→ WORK REQUIRED
Answer these questions from the supplied passage:
1. Which function does the section first set out to show is decreasing?
2. For which values of k is inequality (39) stated to hold?
3. Which results are used to obtain inequality (40)?

→ SUPPLIED PASSAGE
%%

1.2 Decreasing of $\mathcal {L}_{\rho , \epsilon }(\mathbf {y}^k, \hat{\mathbf {x}}^k, \varvec{\lambda }^{k})$

In this section, we firstly prove the decreasing property of the augmented Lagrangian function, i.e.,

$$\begin{aligned} \mathcal {L}_{\rho , \epsilon }(\mathbf {y}^k, \hat{\mathbf {x}}^k, \varvec{\lambda }^k) > \mathcal {L}_{\rho , \epsilon }(\mathbf {y}^{k+1}, \hat{\mathbf {x}}^{k+1}, \varvec{\lambda }^{k+1}), \forall k. \end{aligned}$$

(39)

Firstly, utilizing P2.1, P2.3 and (37), we obtain that

$$\begin{aligned}&\epsilon ^2 \Vert \varvec{\lambda }^{k+1} - \varvec{\lambda }^{k} \Vert _2^2 \le \Vert \hat{\mathbf {A}}(\varvec{\lambda }^{k+1} - \varvec{\lambda }^{k}) \Vert _2^2 \nonumber \\&\quad = \Vert \nabla \hat{f}(\hat{\mathbf {x}}^{k+1}) - \nabla \hat{f}(\hat{\mathbf {x}}^k) \Vert _2^2 = \epsilon ^2 \Vert \hat{\mathbf {x}}^{k+1} - \hat{\mathbf {x}}^k \Vert _2^2. \end{aligned}$$

(40)

%%

→ DATASET RECORDS
%%

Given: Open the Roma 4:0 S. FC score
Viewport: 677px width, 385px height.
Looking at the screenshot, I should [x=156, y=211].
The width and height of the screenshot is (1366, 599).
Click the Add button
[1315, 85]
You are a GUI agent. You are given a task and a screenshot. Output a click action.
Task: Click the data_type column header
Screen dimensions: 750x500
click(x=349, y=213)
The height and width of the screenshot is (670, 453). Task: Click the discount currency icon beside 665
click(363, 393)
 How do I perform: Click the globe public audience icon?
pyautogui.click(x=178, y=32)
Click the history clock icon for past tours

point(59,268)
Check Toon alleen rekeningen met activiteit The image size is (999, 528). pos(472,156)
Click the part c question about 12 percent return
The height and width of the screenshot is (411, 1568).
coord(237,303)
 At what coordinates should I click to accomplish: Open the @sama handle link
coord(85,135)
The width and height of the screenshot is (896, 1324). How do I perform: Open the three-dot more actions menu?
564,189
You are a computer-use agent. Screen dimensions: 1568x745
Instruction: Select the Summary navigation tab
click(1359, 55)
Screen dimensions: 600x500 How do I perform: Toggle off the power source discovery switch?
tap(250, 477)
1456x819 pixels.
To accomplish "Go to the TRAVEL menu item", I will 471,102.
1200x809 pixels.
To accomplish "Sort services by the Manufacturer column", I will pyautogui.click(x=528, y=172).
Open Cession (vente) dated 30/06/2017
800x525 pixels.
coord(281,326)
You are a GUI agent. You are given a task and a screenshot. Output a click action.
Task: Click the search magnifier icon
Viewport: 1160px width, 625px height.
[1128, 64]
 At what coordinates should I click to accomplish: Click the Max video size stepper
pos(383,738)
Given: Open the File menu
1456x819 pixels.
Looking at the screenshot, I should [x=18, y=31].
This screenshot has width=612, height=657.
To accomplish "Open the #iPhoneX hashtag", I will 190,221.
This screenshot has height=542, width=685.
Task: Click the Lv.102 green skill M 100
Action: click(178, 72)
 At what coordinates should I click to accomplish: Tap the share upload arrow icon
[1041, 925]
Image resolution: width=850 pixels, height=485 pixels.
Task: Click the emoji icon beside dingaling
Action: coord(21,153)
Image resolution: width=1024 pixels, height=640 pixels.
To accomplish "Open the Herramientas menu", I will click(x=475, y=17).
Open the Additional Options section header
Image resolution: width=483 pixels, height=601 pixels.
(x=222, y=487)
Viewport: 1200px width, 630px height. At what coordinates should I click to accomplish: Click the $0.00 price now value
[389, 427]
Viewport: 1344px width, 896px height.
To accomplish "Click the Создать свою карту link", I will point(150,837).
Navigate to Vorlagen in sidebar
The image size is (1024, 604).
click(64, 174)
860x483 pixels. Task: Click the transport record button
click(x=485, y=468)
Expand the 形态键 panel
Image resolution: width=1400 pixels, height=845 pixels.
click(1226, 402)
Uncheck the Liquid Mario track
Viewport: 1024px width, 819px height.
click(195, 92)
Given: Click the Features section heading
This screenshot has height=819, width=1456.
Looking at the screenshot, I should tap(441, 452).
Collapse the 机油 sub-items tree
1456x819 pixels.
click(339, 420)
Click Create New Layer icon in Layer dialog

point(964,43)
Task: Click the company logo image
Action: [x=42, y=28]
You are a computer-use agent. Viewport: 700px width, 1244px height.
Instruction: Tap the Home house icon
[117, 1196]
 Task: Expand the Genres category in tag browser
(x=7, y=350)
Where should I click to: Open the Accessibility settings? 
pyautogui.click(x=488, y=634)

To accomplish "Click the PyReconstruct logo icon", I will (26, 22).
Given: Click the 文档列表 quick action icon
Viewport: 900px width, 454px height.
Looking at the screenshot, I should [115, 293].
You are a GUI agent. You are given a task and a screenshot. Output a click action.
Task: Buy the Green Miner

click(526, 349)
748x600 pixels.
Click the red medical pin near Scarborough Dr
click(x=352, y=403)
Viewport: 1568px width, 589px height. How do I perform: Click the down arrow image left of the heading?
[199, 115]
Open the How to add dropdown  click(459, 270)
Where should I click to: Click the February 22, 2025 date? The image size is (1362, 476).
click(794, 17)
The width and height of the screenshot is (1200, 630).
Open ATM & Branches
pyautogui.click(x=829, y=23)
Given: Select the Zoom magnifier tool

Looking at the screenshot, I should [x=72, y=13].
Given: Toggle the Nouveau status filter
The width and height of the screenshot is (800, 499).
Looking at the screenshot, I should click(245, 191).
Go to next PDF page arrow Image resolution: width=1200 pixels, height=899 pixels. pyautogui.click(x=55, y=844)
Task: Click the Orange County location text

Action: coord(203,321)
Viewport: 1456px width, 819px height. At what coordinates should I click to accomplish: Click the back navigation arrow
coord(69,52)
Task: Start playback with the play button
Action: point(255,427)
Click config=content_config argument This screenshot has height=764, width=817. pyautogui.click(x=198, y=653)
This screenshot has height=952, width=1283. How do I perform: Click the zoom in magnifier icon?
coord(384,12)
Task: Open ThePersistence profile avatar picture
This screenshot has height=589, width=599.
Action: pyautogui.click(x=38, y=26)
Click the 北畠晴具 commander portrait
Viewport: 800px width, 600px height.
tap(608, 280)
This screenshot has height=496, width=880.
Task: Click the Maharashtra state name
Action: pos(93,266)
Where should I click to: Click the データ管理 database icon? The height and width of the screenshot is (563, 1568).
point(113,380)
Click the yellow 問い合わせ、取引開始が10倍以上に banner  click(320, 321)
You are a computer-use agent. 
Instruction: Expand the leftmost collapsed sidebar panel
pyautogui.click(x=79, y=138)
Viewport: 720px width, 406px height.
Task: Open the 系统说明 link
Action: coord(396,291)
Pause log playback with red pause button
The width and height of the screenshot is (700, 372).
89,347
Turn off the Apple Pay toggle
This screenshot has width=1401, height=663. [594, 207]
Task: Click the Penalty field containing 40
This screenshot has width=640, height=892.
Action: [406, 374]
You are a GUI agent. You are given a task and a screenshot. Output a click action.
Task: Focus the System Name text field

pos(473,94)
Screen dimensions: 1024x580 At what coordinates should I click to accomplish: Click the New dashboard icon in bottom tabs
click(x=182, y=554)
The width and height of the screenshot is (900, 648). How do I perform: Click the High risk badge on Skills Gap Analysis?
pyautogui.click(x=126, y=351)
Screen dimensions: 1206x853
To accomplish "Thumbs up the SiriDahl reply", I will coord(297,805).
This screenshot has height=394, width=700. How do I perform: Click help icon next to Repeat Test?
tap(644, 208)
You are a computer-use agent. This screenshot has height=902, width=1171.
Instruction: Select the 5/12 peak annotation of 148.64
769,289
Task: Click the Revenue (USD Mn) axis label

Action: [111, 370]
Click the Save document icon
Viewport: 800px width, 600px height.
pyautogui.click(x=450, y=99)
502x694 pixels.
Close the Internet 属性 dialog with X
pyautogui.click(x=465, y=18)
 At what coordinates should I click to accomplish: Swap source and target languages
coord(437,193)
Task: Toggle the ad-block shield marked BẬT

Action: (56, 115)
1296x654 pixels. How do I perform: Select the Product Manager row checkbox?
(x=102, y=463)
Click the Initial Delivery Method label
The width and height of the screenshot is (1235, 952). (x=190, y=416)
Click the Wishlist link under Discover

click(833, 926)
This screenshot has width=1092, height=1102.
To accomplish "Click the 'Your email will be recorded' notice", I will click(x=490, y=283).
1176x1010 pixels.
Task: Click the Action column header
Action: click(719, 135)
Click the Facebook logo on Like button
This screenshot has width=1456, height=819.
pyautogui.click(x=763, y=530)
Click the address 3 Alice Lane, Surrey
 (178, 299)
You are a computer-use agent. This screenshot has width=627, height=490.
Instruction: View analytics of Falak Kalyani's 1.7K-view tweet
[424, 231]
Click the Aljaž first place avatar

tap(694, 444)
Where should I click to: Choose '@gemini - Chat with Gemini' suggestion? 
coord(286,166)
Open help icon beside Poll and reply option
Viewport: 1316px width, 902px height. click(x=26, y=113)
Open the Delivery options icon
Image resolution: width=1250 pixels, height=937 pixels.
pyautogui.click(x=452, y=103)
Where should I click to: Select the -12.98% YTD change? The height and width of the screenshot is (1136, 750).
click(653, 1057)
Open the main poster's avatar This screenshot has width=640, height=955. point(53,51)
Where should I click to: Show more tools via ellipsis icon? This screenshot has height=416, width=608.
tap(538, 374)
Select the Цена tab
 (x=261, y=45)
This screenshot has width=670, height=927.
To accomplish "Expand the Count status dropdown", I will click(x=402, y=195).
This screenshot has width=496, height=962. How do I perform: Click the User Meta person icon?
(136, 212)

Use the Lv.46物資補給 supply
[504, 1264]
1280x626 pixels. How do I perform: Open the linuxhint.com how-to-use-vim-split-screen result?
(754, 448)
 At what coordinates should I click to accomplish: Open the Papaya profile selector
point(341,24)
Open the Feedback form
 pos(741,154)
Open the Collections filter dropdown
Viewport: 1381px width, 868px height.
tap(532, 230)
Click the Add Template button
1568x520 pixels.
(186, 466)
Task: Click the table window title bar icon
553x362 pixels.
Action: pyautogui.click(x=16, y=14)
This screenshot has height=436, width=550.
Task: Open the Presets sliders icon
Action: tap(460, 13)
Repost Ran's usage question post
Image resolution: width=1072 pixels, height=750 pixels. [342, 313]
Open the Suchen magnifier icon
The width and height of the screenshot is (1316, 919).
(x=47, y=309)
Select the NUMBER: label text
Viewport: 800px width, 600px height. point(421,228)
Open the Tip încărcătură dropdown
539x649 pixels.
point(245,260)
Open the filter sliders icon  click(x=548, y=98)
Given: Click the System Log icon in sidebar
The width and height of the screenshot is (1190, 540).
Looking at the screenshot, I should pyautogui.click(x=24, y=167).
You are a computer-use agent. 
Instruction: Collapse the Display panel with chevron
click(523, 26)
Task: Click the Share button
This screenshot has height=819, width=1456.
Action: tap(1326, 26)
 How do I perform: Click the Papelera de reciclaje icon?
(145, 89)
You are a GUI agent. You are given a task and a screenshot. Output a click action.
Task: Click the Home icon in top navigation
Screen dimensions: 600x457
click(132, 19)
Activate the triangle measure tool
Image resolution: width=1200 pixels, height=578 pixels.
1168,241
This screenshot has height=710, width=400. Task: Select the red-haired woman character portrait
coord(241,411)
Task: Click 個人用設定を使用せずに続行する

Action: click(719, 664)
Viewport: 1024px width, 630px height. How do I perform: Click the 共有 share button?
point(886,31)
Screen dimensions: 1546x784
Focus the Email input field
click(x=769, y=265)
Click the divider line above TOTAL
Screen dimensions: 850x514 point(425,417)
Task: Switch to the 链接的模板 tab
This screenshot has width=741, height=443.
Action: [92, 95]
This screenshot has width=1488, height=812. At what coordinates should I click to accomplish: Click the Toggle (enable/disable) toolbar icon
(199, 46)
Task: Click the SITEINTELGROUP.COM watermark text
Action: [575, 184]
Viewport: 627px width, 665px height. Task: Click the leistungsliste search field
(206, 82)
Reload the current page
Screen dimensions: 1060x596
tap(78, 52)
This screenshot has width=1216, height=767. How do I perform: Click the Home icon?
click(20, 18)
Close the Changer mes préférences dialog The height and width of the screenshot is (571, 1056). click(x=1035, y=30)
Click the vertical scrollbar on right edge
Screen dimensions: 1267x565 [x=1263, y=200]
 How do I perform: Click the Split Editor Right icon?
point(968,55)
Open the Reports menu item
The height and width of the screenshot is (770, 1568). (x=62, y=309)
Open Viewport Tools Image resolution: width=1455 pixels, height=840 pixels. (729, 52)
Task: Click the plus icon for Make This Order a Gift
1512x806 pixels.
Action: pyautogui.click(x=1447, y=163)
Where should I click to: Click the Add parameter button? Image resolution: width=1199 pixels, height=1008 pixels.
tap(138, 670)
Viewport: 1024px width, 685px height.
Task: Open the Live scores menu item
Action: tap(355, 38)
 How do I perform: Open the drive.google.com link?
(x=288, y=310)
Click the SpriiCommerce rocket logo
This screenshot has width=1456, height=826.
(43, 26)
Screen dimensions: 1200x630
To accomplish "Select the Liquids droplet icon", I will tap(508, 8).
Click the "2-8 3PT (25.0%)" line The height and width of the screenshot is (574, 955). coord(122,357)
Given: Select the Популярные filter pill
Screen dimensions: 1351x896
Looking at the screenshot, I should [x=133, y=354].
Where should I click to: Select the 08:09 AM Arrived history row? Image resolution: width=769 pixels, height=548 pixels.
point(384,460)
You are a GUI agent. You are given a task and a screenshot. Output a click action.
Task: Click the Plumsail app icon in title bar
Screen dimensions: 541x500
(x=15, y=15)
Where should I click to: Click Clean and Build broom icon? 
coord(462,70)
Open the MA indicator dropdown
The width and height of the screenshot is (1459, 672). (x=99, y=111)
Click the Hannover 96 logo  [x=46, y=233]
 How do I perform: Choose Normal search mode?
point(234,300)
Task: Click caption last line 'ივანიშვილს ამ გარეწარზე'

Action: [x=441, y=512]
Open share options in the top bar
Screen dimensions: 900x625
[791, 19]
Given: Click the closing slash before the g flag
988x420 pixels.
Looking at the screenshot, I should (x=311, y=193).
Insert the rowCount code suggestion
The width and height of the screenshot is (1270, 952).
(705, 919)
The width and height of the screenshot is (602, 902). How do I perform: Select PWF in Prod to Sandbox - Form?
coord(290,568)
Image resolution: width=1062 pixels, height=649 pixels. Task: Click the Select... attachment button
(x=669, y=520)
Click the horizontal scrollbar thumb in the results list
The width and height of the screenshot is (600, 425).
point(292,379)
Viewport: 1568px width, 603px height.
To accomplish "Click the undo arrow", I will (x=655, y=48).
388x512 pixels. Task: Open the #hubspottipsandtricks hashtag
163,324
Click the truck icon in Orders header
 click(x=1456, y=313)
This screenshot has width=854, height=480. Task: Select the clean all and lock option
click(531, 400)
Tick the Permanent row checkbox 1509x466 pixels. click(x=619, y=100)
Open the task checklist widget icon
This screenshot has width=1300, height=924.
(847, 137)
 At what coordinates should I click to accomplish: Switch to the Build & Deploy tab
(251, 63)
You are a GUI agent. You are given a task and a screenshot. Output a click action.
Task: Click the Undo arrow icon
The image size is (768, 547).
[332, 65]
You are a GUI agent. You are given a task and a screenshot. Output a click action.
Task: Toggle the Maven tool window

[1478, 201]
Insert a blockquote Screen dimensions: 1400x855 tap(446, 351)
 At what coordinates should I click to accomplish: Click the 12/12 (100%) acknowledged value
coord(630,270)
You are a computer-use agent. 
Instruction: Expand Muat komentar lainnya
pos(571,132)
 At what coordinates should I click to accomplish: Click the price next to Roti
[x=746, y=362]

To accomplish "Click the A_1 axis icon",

%%

→ EXERCISE RESPONSE
1. The augmented Lagrangian function.
2. For all k.
3. P2.1, P2.3 and (37).